I never was a big fan of the 5 Stages of Grief. Boxes tend to break. A better expression for me is the Multi-layers of Loss. Loss has never been a linear experience for me. In the world of the Afterloss point A oftentimes doesn’t go to point B. The last stage in the 5 stages paradigm is acceptance. In my way of relatingto the Afterloss the ultimate destination in the Multi-layers of Loss is healing.

In the initial experience of loss I was in survival mode. There wasn’t a whole lot of processing going on there. It was more ricocheting between shock, automatic pilot and pure paralysis. I just did what I needed to do to do what I needed to do. Between lack of sleep and falling into exhaustion I was living off adrenalin, fear and confusion.Benjamin LayersHowever, as the dust settled into a daily routine of caring for Bryan, Lydia and Matt, then Lydia and Matt, then Matt, I found myself with enough time and space to start the exploration of my multi-layers of loss. One of the major questions I needed to address was what does wholeness and health look like in this new world of the Afterloss? The companion question was then how can I find it, live in it and nurture it?

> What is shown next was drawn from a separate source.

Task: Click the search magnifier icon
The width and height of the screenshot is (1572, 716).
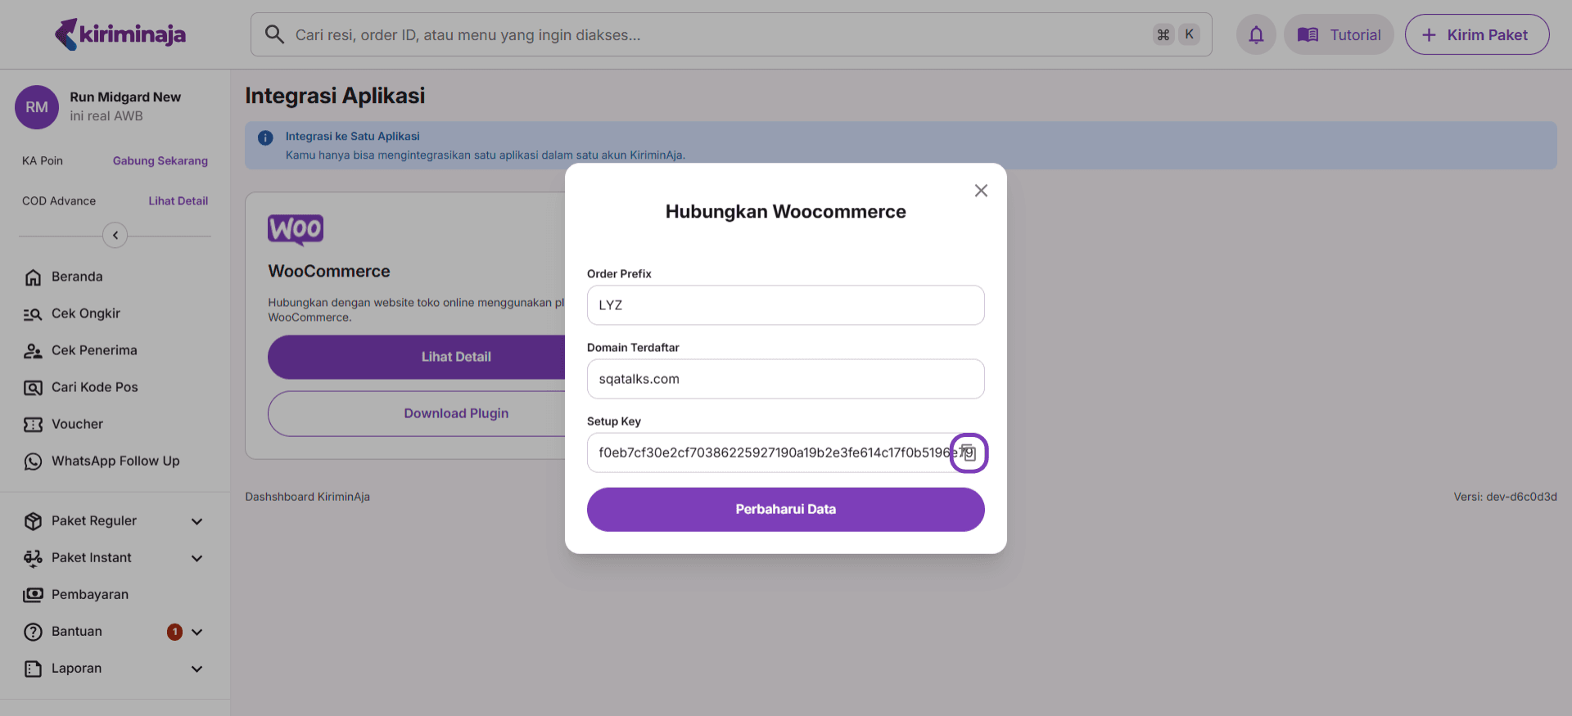Action: click(274, 34)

In exploring the first question of what does wholeness and health look like, I discovered that for me, healing was not a destination point. It wasn’t my experience that wholeness was at the end of the road. Healing was on offer in every moment; and it was only unfolding in increments. I’d get a moment here or a moment there where one layer introduced me to another and something settled within me. A moment of respite, a moment of deep love, a moment of anger, a river of tears. Layer after layer left me less fragmented and more whole.

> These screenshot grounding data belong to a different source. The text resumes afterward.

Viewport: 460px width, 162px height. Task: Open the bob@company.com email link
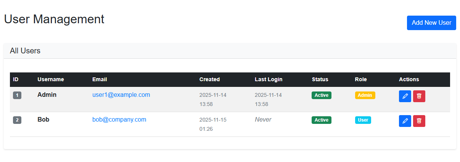[119, 120]
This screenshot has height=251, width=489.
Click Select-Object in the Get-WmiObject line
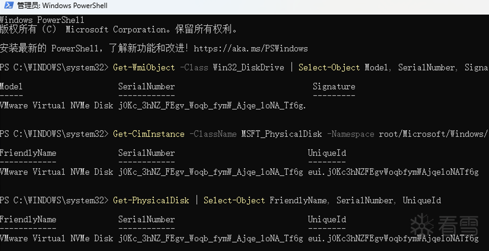tap(329, 68)
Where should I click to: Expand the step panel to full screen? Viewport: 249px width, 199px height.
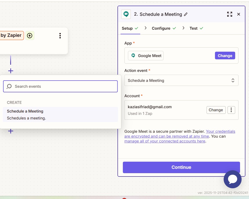tap(230, 14)
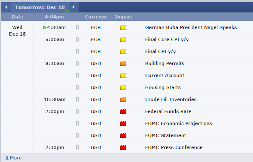This screenshot has height=162, width=253.
Task: Select the Impact column header
Action: 124,17
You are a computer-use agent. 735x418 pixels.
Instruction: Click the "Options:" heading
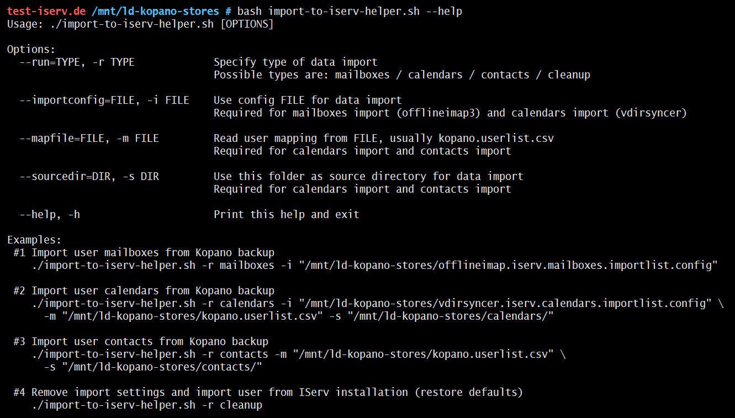(31, 50)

Everyone lives in loss differently and everyone has their own understanding of what healing means in the world of the Afterloss. Is healing ‘getting over’ someone? Is healing ‘starting again’? Is healing a good night’s sleep and being able to hold down a meal, or just being able to eat a meal? Is healing getting back to work?

I see healing for me is as layered as the journey, but one element that I have found within all my healing moments is peace. I discovered I can have more than one emotion at a time. I’ve heard it said love and fear cannot hold the same space. That may be true for others and there are times when that has been the case for me, but there are other times when my experience is different. I have watched my anger, my confusion, my emptiness, my loneliness, my compassion, my love, my holding on and letting go all have an intertwining connection with some modicum of peace. Sometimes more, sometimes less. Even to this day I measure a moment by my level of peace in whatever I’m going through.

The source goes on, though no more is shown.